= Work required =
Turn the records below into a numbered list with no blank lines. Include only everything from the line containing "What do you" down to the line containing "at that location.", both of those lines included.

= Exercise materials =
════
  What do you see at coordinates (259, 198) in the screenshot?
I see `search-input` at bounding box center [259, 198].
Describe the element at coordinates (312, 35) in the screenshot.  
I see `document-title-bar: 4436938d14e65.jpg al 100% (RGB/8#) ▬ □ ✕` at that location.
════
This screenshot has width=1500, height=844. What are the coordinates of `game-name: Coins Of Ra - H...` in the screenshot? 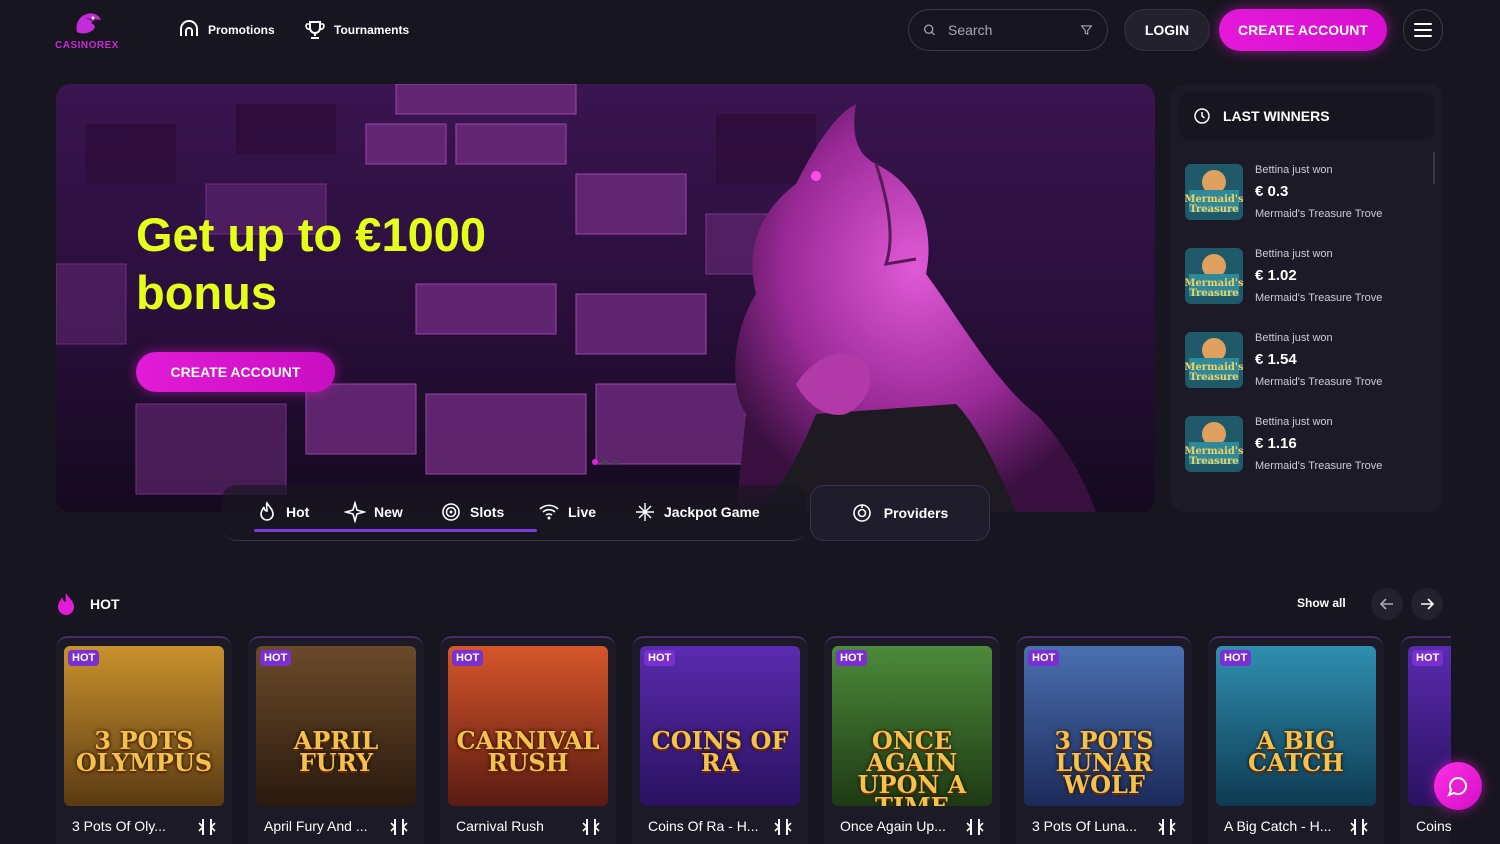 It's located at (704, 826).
════
= Completed task =
1.   What do you see at coordinates (259, 198) in the screenshot?
2. I see `search-input` at bounding box center [259, 198].
3. Describe the element at coordinates (312, 35) in the screenshot.  
4. I see `document-title-bar: 4436938d14e65.jpg al 100% (RGB/8#) ▬ □ ✕` at that location.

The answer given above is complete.